* [WHAT IS NEEDED]:
If a line in the data below includes the string "Switch", please return a copy of it.

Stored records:
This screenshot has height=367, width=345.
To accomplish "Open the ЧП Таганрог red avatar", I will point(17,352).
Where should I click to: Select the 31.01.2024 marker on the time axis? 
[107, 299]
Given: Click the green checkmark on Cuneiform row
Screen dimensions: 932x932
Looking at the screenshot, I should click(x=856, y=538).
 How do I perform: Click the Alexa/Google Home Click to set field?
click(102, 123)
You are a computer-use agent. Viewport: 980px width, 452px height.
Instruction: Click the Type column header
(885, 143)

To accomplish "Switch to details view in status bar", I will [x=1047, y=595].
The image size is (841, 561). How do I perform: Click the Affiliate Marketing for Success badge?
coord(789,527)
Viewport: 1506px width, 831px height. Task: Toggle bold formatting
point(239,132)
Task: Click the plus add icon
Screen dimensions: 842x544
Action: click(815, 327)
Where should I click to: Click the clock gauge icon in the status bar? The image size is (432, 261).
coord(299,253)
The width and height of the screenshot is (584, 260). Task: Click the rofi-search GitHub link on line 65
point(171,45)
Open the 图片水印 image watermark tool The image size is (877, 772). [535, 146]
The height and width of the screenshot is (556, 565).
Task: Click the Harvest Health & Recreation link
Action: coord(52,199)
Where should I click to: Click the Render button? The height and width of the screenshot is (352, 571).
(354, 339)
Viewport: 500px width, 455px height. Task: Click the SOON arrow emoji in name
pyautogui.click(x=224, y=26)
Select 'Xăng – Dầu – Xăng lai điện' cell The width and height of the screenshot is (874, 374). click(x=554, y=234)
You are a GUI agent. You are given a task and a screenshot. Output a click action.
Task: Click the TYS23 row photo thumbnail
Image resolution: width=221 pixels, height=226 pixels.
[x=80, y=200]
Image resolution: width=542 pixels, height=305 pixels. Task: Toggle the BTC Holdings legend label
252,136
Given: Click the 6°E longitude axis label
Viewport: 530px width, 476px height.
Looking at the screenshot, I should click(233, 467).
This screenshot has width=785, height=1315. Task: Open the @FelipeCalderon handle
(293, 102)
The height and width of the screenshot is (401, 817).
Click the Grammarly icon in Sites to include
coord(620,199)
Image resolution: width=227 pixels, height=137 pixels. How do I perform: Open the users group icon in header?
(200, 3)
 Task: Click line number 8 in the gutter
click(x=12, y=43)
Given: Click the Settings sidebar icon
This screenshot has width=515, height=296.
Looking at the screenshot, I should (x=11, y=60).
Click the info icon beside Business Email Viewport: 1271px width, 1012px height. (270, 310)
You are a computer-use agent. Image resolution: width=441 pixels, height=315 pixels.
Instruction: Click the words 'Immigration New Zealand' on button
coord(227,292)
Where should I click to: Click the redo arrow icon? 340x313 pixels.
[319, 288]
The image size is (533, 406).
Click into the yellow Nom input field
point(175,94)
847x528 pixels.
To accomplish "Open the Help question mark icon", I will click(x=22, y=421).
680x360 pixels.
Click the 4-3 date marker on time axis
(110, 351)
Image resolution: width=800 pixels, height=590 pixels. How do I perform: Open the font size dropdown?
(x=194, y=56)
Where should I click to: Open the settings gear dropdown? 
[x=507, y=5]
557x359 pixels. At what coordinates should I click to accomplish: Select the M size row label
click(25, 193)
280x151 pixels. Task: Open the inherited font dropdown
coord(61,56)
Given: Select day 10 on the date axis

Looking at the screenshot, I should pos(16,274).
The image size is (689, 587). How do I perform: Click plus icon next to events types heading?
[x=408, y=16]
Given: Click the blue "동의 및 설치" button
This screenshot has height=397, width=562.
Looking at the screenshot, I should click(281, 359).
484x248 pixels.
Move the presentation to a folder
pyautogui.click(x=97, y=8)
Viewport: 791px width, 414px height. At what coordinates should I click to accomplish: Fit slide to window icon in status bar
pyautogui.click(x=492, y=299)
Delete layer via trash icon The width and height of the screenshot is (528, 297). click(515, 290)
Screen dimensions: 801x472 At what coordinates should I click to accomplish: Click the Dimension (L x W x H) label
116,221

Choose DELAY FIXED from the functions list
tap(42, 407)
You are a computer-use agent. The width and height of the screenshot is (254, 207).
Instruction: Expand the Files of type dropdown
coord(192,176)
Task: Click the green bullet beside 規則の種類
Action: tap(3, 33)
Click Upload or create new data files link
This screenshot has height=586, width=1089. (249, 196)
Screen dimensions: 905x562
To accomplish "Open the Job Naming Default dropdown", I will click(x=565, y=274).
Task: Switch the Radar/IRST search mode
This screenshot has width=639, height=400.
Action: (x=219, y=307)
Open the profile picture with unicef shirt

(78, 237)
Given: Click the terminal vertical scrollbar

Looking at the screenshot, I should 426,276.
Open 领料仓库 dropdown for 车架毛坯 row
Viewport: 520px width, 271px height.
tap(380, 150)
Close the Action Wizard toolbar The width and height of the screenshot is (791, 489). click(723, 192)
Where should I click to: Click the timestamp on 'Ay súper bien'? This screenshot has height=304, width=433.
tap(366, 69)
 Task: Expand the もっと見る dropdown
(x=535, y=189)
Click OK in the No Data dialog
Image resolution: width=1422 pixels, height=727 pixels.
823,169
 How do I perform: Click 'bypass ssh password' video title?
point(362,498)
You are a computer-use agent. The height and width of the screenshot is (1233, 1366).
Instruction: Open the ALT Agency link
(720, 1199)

* [ANSWER AREA]:
To accomplish "Switch to details view in status bar", I will [x=1047, y=595].
Task: Switch the Radar/IRST search mode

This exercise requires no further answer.